Kuota Haji untuk Kabupaten Rohil Bertambah

Metrobatam.com, Rohil – Jumlah Kloter Haji di Wilayah Kabupaten Rokan Hilir (Rohil) bertambah. Hal tersebut setelah Pemimpin Arab Saudi Raja Salman menyampaikan menyelesaikan proyek perluasan komplek Masjidil Haram.

Indonesia mendapat tambahan kuota haji sebanyak 10.000 untuk tahun 2019. Jadi total kloter calon jemaah haji untuk Negara Kesatuan Republik Indonesia tahun 2019 yang sebelumnya berjumlah 221.000 bertambah menjadi 231.000.

Bacaan Lainnya

Penambahan kuota haji di wilayah kabupaten Rohil untuk tahun 2019 jumlah calon jemaah haji khusus di kabupaten Rokan Hilir sebanyak 286 orang jemaah haji keseluruhan yang ada di wilayah kabupaten rokan hilir termasuk 5 pengurus jemaah haji terdiri dari 3 bagian tenaga medis 1 pengurus calon jemaah haji dan 1 orang penuntun untuk para calon jemaah haji khusus wilayah Rohil itu digabungkan dengan wilayah Kab Kampar total jumlah keseluruhan jemaah haji keseluruhannya jemaah haji digabungkan ada 450 orang jumlah jemaah haji jika gabungkan keseluruhan termasuk penggurus begitu keteranggan yang di sampaikan oleh Kepala Kemenag Rohil H. Agustiar Rohil yang dikonfirmasi terkait masalah penambahan klotar calon jemaah haji ini bukan pertama kali sudah dari dulu dan berlaku untuk semua negara yang jumlah umat Islamnya terus bertambah. Dengan catatan, keadaan dan fasilitas di Mekah memungkinkan.

Berita menggembirakan ini disambut baik oleh semua.
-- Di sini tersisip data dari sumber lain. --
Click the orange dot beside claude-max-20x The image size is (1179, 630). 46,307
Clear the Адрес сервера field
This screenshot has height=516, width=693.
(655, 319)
Harapan hampir seluruh calon jemaah haji untuk menginjak tanah haram lebih cepat dapat segera terwujud. Bukan apa apa, rata-rata calon jemaah haji di Indonesia harus menunggu sampai 15 tahun agar bisa berangkat. Setelah menyetor 25 juta tentunya, baru mendapat antrian kursi (masuk daftar tunggu).

Banyak yang lebih lama, seperti Daerah Istimewa Jogjakarta, masa tunggu 20 tahun dan Kalimantan Utara (Kaltara), memerlukan antrian sampai 24 tahun.

Berdasaran informasi yang juga diunggah di akun Kemenag, terlihat waktu tunggu paling pendek berkisar 11 tahun. Jangka waktu ini terdapat di Gorontalo, Sulawesi Utara dan Maluku. Sementara waktu dengan durasi paling lama adalah 39 tahun, yaitu Sulawesi Selatan.

Kabar yang seharusnya sangat menggembirakan bagi calon haji, menjadi ternoda. Akibat peryataan jujur Kepala Badan Pengelola Keuangan Haji (BPKH) Anggito Abimanyu. “Dana untuk penambahan kuota mau dicarikan dahulu.” Walau kemudian diklarifikasi. Beliau menepis dana di BPKH sudah menipis. Namun, mengapa Menteri Agama mengatakan pemerintah harus menambah anggaran melalui APBN, untuk pelaksanaan haji tahun ini sebesar Rp 353,7 miliar. Padahal menurut data akhir 2018, BPKH mengelola uang calon jemaah haji sebesar 105 triliun dari setoran lebih kurang 4 juta calon jemaah haji dan akan terus bertambah. Kok harus pakai APBN segala!